Открыл глаза. Дальний угол с золотистыми сумерками. Никого. Но все еще длился, чуть струился по комнате исчезающий запах мороза и горькой тополиной ветки.

Медленно встал. Тело болело, но слабость души прошла. Сомнение его миновало. Он одолел свою слабость, один или с помощью Веры, но дух его, потомившись на шаткой грани свободы, снова был в несвободе — в служении, в деле. На спинке кровати, под выстиранной рубахой, словно укрощенный ею, резной, с маленьким красным зевом, извивался дракон.

В дверь постучали. Вошел Сом Кыт, торжественный, в нарядной рубахе.

— С Новым годом, — сказал он, улыбаясь Кириллову, кланяясь ему от порога. — Я пришел вас поздравить. Пожелать вам, дорогой друг, здоровья, исполнения ваших желаний, благополучия вашим близким.

Он достал из нагрудного кармана, протянул Кириллову перламутровый инкрустированный ножичек на цепочке. Тот, растроганный, принял подарок. В ответ, поздравляя, достал из сумки новую, с золоченым пером паркеровскую ручку, одарил ею Сом Кыта. Оба стояли, держа подарки, улыбались друг другу.

— От вьетнамцев вестей никаких? — спросил Кириллов.

— Я был в провинциальном комитете, звонил к вьетнамцам. Вестей никаких.

— Думаю, они свяжутся со своим посольством в Пномпене и в конце концов пойдут нам навстречу.

— Сегодня едва ли нам дадут вертолет. Я вызвал машину. Мы можем поехать в Ангкор. Через несколько минут, — он взглянул на часы, — будет Новый год. Будет салют.

Они вышли из отеля на каменный подъезд. Их «тойота» белела у самых ступеней. Шофер и солдаты козырнули им, приложили ладони к фуражкам. Площадь была пустой, и только вьетнамский патруль медленно двигался в тени пальм.

— Ну вот сейчас, — Сом Кыт следил за секундной стрелкой. — Сейчас — Новый год!
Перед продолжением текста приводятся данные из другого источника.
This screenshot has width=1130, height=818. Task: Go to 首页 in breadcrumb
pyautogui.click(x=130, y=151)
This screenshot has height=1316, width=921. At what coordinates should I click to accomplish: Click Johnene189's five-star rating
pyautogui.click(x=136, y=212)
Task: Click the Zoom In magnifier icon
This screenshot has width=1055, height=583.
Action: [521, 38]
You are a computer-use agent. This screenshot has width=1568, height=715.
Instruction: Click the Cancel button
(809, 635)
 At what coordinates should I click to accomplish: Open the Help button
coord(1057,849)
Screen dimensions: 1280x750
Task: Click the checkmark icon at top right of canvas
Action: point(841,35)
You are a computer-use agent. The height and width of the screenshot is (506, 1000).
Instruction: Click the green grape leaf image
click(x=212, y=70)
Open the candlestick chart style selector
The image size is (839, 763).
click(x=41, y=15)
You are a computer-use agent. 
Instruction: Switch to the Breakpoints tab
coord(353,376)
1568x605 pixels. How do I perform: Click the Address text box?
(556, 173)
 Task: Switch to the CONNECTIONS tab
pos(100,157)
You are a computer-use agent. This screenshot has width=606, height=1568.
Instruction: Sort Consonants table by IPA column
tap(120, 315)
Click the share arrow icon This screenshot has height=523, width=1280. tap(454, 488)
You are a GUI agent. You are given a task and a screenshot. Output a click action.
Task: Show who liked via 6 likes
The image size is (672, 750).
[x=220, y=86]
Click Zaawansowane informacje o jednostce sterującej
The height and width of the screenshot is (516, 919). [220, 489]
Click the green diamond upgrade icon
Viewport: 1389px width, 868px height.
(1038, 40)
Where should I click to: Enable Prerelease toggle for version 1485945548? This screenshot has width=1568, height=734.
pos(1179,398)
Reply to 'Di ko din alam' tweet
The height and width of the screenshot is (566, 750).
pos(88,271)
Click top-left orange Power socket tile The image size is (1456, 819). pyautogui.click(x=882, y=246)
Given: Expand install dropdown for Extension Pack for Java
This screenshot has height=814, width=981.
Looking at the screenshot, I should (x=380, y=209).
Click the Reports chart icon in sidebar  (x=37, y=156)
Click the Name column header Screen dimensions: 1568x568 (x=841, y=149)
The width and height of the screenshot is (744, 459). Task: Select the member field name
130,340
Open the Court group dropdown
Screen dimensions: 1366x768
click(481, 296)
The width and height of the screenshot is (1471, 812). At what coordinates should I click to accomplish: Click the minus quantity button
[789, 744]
И в ответ вдали, за деревьями, за красными черепичными кровлями прозвучала слабая очередь. Ей откликнулась другая, погромче. В разных концах города застрекотало беспорядочно, часто. Стрельба усиливалась, охватывала кольцами город. Над мохнатыми деревьями полетели пульсирующие колючие трассы, зачертили небо, зашипели сигнальные, бледные на солнце ракеты. Весь город сотрясался, трескался, лопался от очередей, словно катились уличные бои. Рассыпанные гарнизоны и патрули палили яростно в небо в честь наступления буддийского Нового года, и близко над пальмами, оглушая, ударила трескотня, — это вьетнамцы, подняв автоматы, разряжали свои магазины, издали улыбались, кивали им, стоящим на ступенях отеля. Солдаты-кхмеры выскочили из «тойоты» и в два автомата, вбирая головы в плечи, по-мальчишески блаженно грохнули подряд несколько очередей, рассыпая гильзы, окутываясь дымом. Кириллов, оглушенный, затыкая уши, смеялся, глядя на Сом Кыта, и тот смеялся, а город свивал над собой букеты красных и зеленых, медленно парящих ракет, чертил молниеносные перекрестия автоматных и пулеметных трасс. Реже, реже — и смолкло. И вынеслись велосипедисты и дети, и площадь запестрела женскими длинными одеждами.

Они сели в машину, покатили по шумному, жаркому городу к окраине, к зеленому огромному лесу, к Ангкору.

Он знал Ангкор издавна, по хрестоматиям и альбомам, Издалека мечтал о нем, изучал, стремился к нему, связывая с его образом характер страны и культуры. И читая сводки о боях под Сиемреапом, он с болью представлял минометные взрывы, выкалывающие из черных стен барельефы царей и героев, автоматные трассы среди сумеречных ниш с каменными буддами. И пугался, и страдал, и стремился увидеть Ангкор.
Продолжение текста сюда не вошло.